You may have to be a hockey fan to understand how big a star Leon Draisaitl has just become in what’s not considered a typically German sport.
The NHL, more than almost any other league, has this slightly weird tradition of handing out individual awards with names that don’t immediately reveal what the prize is all about. You can only understand their significance if you take the time to learn a bit about the history of the game and its quirks.
On Monday night, Draisaitl completed the supreme hat trick of Art Ross Trophy, Hart Memorial Trophy and the Ted Lindsay Award.
Can there really be any question that, despite the fact that his Edmonton Oilers yet again failed to live up to expectations in the Stanley Cup Playoffs, Draisaitl has been the world’s best hockey player over a weird and often troubled past 12 months? Not based on the silverware he’s walked away with.
The Art Ross speaks for itself – most points scored in the regular season. The Hart Memorial Trophy recognizes the “player judged most valuable to his team” as voted by the Professional Hockey Writers’ Association. The Ted Lindsay Award goes to the player regarded as the most outstanding over the past months – by his fellow players.
Now go back and look at some of the names that have graced the Art Ross Trophy alone; Gordie Howe, Mario Lemieux, Jaromir Jagr, Sidney Crosby, Wayne Gretzky, and of course Draisaitl’s teammate in Edmonton, Connor McDavid. These are just a few, but they demonstrate what esteemed company Draisaitl has entered.
It hasn’t always been a straight path to success for the son of former German national team forward Peter Draisaitl and a product of the Cologne Sharks and Adler Mannheim youth programs.
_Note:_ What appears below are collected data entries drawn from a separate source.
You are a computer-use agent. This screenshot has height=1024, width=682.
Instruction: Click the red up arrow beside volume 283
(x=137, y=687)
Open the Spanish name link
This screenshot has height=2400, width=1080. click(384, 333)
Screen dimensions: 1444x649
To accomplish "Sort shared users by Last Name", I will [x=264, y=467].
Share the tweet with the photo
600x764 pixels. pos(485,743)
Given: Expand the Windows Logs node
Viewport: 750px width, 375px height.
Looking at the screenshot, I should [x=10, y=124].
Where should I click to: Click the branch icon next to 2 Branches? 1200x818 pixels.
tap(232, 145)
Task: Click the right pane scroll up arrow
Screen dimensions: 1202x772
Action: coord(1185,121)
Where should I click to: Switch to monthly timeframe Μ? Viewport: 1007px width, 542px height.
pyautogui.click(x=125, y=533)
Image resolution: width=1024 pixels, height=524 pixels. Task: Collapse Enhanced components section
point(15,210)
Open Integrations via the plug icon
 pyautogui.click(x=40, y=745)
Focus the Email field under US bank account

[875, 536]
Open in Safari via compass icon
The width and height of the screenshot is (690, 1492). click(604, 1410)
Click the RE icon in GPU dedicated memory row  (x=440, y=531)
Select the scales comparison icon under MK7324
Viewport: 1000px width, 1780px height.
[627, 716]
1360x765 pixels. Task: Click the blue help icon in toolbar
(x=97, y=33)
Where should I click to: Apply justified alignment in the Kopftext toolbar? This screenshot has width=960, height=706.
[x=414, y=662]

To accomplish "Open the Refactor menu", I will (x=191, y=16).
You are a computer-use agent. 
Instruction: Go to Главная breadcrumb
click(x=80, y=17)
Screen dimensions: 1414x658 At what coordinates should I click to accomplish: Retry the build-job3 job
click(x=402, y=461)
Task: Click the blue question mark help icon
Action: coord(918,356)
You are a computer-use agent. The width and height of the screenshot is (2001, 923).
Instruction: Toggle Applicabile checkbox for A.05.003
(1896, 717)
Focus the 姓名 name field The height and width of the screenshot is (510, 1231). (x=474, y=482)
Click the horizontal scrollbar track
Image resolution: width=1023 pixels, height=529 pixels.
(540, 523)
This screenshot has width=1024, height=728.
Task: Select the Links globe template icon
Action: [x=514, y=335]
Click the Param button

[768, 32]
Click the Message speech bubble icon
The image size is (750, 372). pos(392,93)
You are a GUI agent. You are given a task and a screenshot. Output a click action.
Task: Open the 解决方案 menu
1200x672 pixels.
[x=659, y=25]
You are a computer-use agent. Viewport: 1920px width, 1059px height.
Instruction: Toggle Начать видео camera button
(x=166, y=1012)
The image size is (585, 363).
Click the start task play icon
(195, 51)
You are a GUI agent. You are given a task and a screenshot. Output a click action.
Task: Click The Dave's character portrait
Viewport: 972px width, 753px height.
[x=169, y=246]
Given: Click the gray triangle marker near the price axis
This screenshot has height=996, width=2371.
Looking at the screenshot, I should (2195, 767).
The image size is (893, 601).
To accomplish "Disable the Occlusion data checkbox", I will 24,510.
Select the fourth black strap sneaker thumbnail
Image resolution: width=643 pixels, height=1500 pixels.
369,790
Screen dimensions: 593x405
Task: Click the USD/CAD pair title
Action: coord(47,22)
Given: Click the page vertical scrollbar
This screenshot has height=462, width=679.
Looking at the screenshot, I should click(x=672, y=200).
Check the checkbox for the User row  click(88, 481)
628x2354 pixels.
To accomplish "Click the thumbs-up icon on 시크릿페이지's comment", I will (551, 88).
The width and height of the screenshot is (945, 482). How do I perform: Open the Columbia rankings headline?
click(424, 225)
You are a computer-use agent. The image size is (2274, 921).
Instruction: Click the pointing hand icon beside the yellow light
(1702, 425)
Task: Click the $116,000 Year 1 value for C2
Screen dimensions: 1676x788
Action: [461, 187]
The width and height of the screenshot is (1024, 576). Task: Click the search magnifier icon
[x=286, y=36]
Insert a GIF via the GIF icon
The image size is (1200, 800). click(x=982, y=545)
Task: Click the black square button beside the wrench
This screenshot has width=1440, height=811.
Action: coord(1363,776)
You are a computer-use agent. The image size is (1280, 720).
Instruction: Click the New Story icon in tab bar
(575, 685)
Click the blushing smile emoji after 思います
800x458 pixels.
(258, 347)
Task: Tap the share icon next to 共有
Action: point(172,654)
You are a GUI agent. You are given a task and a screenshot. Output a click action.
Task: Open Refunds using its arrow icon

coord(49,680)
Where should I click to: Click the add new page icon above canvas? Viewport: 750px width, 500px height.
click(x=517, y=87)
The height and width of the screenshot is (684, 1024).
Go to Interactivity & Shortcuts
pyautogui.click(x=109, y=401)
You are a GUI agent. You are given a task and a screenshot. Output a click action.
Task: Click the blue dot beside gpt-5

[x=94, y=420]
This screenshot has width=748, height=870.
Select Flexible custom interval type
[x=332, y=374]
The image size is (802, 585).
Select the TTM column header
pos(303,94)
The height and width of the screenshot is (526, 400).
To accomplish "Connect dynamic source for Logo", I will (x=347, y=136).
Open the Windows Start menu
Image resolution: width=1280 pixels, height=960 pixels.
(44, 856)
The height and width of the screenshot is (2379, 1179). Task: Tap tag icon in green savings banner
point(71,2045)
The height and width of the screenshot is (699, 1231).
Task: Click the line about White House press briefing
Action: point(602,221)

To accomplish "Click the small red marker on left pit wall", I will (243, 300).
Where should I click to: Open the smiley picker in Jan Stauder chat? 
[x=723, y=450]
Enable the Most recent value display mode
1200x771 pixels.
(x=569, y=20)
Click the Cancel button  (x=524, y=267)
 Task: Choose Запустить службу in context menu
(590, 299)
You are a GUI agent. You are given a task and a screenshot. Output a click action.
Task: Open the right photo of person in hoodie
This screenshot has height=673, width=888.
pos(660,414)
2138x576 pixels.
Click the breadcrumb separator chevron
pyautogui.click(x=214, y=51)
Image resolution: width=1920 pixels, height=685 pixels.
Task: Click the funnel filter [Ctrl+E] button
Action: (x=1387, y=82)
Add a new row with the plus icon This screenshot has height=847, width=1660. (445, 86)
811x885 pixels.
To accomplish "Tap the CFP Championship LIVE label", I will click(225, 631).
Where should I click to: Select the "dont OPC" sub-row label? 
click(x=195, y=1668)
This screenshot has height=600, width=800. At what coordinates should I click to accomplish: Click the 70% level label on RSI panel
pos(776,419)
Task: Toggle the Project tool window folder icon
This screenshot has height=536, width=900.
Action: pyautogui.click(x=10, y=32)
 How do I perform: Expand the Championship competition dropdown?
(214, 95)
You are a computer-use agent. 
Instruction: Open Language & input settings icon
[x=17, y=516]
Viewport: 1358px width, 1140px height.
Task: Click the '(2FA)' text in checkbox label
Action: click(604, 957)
In 2014, Draisaitl was picked third overall, the highest-ever German choice in the history of the NHL entry draft. But he wasn’t an instant star in his rookie year in Edmonton and wound up being sent down to the junior Western Hockey League for more seasoning. When he returned to the big club the following campaign, he was there to stay, and ever since, his development has been on a rapid upward curve. With his hard work and dedication to success, there is every reason to believe that the sky is the limit for Germany’s first NHL superstar.
But a couple of other flights of fancy occur to this native of Canada who calls Germany home: It seems a bit of an odd role reversal that as Draisaitl has been shining in The Great White North, a son of Edmonton, Alphonso Davies, has been making his mark in Munich. Now Canadians who never before had really followed the Bundesliga or even “soccer” for that matter, are tuning in.
Leading the way
In Canadian basketball, you often hear talk of the “Carter Effect.“ It refers to the arrival of the first big star at the Toronto Raptors, Vince Carter in 1998. It’s thought that he inspired a generation of youth who, two decades later, have started to put Canada on the world basketball map, most notably by producing two consecutive first-overall NBA draft choices in Anthony Bennett (2013) and Andrew Wiggins (2014).
Even before Leon Draisaitl won the Art Ross, the Hart and the Lindsay, at least one German player (Tim Stützle) had been projected to go in the top 3 of the NHL entry draft on October 6. So maybe German hockey was already on the right path to begin with.
Still such homegrown star power in the sport can’t hurt. And if you have any doubt about what sort of company he has elevated himself into, consider this; all but three of the 56 previous winners of the NHL’s award for most valuable player to his team (Hart) have gone on to be elected to the Hockey Hall of Fame in Toronto, the highest honor an NHL player can receive.
That’s an honor, if it comes, for a much later date. And while you don’t have to win the Stanley Cup to get there, the culture of hockey players means that there are always, fairly or not, question marks about the greats of the game who never do. Still just 24, Leon Draisatil knows that. So despite his NHL trophy hat trick, he still has a bit of unfinished business to take care of.